__Work to complete__.
Please copy out, word for word, the lines of the items below, starting at the line with "Click the pick-location crosshair arrows icon" and ending with, and including, the line with "The height and width of the screenshot is (965, 1024).". Output only those lines.

[Records supplied start]

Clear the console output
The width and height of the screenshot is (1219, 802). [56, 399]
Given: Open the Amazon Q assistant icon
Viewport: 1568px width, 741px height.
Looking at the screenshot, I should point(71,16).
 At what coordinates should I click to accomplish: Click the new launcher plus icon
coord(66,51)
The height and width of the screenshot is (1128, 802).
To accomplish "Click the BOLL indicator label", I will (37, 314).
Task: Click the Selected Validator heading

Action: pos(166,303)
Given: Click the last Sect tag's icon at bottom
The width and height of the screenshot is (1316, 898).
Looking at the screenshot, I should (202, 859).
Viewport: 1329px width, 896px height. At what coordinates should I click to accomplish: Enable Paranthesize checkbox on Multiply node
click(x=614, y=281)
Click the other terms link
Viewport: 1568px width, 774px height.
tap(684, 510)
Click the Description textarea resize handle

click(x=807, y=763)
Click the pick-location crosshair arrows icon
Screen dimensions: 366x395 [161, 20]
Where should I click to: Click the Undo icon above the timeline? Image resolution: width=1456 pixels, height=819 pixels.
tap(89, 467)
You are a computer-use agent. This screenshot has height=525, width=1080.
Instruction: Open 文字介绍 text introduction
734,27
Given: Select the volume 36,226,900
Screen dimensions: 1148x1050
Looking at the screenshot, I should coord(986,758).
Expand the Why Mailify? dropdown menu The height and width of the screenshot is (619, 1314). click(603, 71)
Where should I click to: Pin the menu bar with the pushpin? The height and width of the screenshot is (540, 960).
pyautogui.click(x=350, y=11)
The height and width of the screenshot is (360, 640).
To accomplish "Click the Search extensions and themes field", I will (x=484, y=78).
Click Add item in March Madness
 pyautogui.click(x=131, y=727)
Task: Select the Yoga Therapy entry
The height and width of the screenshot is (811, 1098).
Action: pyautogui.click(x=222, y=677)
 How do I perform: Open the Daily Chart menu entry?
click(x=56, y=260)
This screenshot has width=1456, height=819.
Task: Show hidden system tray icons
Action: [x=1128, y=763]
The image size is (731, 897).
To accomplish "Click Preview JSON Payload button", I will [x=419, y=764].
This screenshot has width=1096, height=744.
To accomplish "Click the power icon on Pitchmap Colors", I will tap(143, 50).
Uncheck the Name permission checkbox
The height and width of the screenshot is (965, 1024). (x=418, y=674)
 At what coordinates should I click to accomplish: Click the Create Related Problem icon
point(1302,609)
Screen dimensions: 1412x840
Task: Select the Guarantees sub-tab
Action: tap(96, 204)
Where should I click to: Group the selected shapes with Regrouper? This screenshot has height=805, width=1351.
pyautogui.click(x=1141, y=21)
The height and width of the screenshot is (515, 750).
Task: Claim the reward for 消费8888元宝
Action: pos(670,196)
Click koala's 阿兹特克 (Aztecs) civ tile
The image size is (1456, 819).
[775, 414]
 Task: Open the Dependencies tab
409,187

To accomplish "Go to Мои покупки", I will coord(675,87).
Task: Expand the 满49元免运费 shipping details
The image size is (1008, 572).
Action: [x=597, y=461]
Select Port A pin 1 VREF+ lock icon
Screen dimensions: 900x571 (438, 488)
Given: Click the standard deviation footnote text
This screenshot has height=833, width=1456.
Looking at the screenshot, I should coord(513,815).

[Records supplied end]

__Full output__.
Click the pick-location crosshair arrows icon
Screen dimensions: 366x395 [161, 20]
Where should I click to: Click the Undo icon above the timeline? Image resolution: width=1456 pixels, height=819 pixels.
tap(89, 467)
You are a computer-use agent. This screenshot has height=525, width=1080.
Instruction: Open 文字介绍 text introduction
734,27
Given: Select the volume 36,226,900
Screen dimensions: 1148x1050
Looking at the screenshot, I should coord(986,758).
Expand the Why Mailify? dropdown menu The height and width of the screenshot is (619, 1314). click(603, 71)
Where should I click to: Pin the menu bar with the pushpin? The height and width of the screenshot is (540, 960).
pyautogui.click(x=350, y=11)
The height and width of the screenshot is (360, 640).
To accomplish "Click the Search extensions and themes field", I will (x=484, y=78).
Click Add item in March Madness
 pyautogui.click(x=131, y=727)
Task: Select the Yoga Therapy entry
The height and width of the screenshot is (811, 1098).
Action: pyautogui.click(x=222, y=677)
 How do I perform: Open the Daily Chart menu entry?
click(x=56, y=260)
This screenshot has width=1456, height=819.
Task: Show hidden system tray icons
Action: [x=1128, y=763]
The image size is (731, 897).
To accomplish "Click Preview JSON Payload button", I will [x=419, y=764].
This screenshot has width=1096, height=744.
To accomplish "Click the power icon on Pitchmap Colors", I will tap(143, 50).
Uncheck the Name permission checkbox
The height and width of the screenshot is (965, 1024). (x=418, y=674)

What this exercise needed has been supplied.